• **WHAT THE TASK REQUIRES**
A precise repetition of every line below is the required answer.

• **DATA FOR THIS EXERCISE**
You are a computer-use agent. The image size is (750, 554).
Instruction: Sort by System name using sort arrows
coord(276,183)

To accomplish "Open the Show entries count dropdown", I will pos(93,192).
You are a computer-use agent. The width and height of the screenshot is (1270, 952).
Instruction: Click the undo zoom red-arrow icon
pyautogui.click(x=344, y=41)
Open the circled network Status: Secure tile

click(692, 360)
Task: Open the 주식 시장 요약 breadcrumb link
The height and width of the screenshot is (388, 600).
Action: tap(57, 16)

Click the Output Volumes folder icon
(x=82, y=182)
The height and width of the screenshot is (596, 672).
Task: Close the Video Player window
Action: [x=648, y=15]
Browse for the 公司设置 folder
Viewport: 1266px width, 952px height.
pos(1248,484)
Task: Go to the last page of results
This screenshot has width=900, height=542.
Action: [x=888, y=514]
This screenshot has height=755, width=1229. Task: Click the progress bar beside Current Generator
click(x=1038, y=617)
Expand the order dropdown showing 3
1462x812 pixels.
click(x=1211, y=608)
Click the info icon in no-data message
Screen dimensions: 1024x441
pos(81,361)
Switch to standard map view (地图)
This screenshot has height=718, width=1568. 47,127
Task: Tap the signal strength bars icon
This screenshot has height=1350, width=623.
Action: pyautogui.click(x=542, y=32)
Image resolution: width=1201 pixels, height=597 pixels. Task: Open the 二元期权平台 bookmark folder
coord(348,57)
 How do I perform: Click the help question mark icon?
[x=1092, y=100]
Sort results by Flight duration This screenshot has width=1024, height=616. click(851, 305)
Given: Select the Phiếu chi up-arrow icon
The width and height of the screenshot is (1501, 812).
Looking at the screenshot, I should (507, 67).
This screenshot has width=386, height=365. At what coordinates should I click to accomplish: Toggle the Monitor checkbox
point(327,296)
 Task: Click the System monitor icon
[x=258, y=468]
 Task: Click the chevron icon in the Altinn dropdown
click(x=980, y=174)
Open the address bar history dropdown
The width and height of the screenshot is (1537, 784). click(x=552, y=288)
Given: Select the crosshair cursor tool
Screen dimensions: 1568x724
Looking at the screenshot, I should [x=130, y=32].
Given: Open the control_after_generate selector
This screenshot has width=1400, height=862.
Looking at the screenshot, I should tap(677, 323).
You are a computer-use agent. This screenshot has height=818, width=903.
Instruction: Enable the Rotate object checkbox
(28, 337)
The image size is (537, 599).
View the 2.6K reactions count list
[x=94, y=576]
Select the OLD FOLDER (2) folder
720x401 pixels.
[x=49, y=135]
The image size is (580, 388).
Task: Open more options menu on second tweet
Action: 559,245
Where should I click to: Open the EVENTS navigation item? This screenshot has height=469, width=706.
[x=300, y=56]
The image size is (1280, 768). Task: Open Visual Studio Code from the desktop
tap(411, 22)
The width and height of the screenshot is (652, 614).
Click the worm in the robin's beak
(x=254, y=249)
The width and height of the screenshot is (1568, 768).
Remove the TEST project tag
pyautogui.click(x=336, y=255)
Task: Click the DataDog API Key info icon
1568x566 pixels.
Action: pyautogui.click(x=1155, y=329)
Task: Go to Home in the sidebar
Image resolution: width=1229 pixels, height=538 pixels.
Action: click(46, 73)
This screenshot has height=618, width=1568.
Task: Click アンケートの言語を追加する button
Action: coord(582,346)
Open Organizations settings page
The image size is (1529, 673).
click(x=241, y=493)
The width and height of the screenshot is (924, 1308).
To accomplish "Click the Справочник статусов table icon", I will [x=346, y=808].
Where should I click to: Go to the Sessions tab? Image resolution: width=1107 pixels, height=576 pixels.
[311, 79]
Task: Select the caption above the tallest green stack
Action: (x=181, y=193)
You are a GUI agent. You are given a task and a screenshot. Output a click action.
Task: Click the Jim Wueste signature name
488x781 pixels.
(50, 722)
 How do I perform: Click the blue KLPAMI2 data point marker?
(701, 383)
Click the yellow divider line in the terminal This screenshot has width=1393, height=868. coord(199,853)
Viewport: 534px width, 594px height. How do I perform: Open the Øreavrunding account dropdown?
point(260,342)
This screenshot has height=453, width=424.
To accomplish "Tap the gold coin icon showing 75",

• **OUTPUT FOR THIS EXERCISE**
You are a computer-use agent. The image size is (750, 554).
Instruction: Sort by System name using sort arrows
coord(276,183)

To accomplish "Open the Show entries count dropdown", I will pos(93,192).
You are a computer-use agent. The width and height of the screenshot is (1270, 952).
Instruction: Click the undo zoom red-arrow icon
pyautogui.click(x=344, y=41)
Open the circled network Status: Secure tile

click(692, 360)
Task: Open the 주식 시장 요약 breadcrumb link
The height and width of the screenshot is (388, 600).
Action: tap(57, 16)

Click the Output Volumes folder icon
(x=82, y=182)
The height and width of the screenshot is (596, 672).
Task: Close the Video Player window
Action: [x=648, y=15]
Browse for the 公司设置 folder
Viewport: 1266px width, 952px height.
pos(1248,484)
Task: Go to the last page of results
This screenshot has width=900, height=542.
Action: [x=888, y=514]
This screenshot has height=755, width=1229. Task: Click the progress bar beside Current Generator
click(x=1038, y=617)
Expand the order dropdown showing 3
1462x812 pixels.
click(x=1211, y=608)
Click the info icon in no-data message
Screen dimensions: 1024x441
pos(81,361)
Switch to standard map view (地图)
This screenshot has height=718, width=1568. 47,127
Task: Tap the signal strength bars icon
This screenshot has height=1350, width=623.
Action: pyautogui.click(x=542, y=32)
Image resolution: width=1201 pixels, height=597 pixels. Task: Open the 二元期权平台 bookmark folder
coord(348,57)
 How do I perform: Click the help question mark icon?
[x=1092, y=100]
Sort results by Flight duration This screenshot has width=1024, height=616. click(851, 305)
Given: Select the Phiếu chi up-arrow icon
The width and height of the screenshot is (1501, 812).
Looking at the screenshot, I should (507, 67).
This screenshot has width=386, height=365. At what coordinates should I click to accomplish: Toggle the Monitor checkbox
point(327,296)
 Task: Click the System monitor icon
[x=258, y=468]
 Task: Click the chevron icon in the Altinn dropdown
click(x=980, y=174)
Open the address bar history dropdown
The width and height of the screenshot is (1537, 784). click(x=552, y=288)
Given: Select the crosshair cursor tool
Screen dimensions: 1568x724
Looking at the screenshot, I should [x=130, y=32].
Given: Open the control_after_generate selector
This screenshot has width=1400, height=862.
Looking at the screenshot, I should tap(677, 323).
You are a computer-use agent. This screenshot has height=818, width=903.
Instruction: Enable the Rotate object checkbox
(28, 337)
The image size is (537, 599).
View the 2.6K reactions count list
[x=94, y=576]
Select the OLD FOLDER (2) folder
720x401 pixels.
[x=49, y=135]
The image size is (580, 388).
Task: Open more options menu on second tweet
Action: 559,245
Where should I click to: Open the EVENTS navigation item? This screenshot has height=469, width=706.
[x=300, y=56]
The image size is (1280, 768). Task: Open Visual Studio Code from the desktop
tap(411, 22)
The width and height of the screenshot is (652, 614).
Click the worm in the robin's beak
(x=254, y=249)
The width and height of the screenshot is (1568, 768).
Remove the TEST project tag
pyautogui.click(x=336, y=255)
Task: Click the DataDog API Key info icon
1568x566 pixels.
Action: pyautogui.click(x=1155, y=329)
Task: Go to Home in the sidebar
Image resolution: width=1229 pixels, height=538 pixels.
Action: click(46, 73)
This screenshot has height=618, width=1568.
Task: Click アンケートの言語を追加する button
Action: coord(582,346)
Open Organizations settings page
The image size is (1529, 673).
click(x=241, y=493)
The width and height of the screenshot is (924, 1308).
To accomplish "Click the Справочник статусов table icon", I will [x=346, y=808].
Where should I click to: Go to the Sessions tab? Image resolution: width=1107 pixels, height=576 pixels.
[311, 79]
Task: Select the caption above the tallest green stack
Action: (x=181, y=193)
You are a GUI agent. You are given a task and a screenshot. Output a click action.
Task: Click the Jim Wueste signature name
488x781 pixels.
(50, 722)
 How do I perform: Click the blue KLPAMI2 data point marker?
(701, 383)
Click the yellow divider line in the terminal This screenshot has width=1393, height=868. coord(199,853)
Viewport: 534px width, 594px height. How do I perform: Open the Øreavrunding account dropdown?
point(260,342)
This screenshot has height=453, width=424.
To accomplish "Tap the gold coin icon showing 75",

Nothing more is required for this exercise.